> **WRITTEN TASK**
Copy out the stretch of data from the line containing "Viewport: 957px width, 1024px height." through the line containing "pyautogui.click(x=516, y=441)", both included, reproducing each line without change.

> **EXERCISE MATERIAL**
========

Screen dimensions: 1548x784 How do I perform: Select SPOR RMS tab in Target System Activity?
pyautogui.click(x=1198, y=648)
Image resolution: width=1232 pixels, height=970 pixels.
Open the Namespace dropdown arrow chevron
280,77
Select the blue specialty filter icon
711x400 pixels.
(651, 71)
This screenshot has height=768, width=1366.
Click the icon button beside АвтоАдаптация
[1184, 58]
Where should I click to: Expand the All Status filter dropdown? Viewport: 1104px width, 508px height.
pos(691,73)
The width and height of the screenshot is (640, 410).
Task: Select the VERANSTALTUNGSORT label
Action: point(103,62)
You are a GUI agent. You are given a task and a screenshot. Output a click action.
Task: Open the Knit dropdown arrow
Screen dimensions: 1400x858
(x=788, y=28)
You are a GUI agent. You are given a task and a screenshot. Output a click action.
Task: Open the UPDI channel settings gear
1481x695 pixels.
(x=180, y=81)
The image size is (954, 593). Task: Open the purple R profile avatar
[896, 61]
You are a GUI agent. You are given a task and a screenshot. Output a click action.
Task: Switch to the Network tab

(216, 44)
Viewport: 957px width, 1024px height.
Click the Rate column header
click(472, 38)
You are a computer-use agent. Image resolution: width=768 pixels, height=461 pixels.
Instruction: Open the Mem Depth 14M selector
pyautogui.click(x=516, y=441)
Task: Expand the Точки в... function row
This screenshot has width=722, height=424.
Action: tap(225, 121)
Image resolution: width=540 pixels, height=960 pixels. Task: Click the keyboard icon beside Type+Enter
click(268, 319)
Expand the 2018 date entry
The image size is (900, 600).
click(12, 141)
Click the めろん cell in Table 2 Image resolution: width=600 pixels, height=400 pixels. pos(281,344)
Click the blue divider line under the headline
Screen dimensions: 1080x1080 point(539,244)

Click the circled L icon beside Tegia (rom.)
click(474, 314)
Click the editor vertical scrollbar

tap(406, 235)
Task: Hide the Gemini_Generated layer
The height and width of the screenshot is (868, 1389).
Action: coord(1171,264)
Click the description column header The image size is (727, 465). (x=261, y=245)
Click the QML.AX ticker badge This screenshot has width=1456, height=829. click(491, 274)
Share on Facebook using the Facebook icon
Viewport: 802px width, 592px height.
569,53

========

> **ANSWER TO THIS TASK**
Viewport: 957px width, 1024px height.
Click the Rate column header
click(472, 38)
You are a computer-use agent. Image resolution: width=768 pixels, height=461 pixels.
Instruction: Open the Mem Depth 14M selector
pyautogui.click(x=516, y=441)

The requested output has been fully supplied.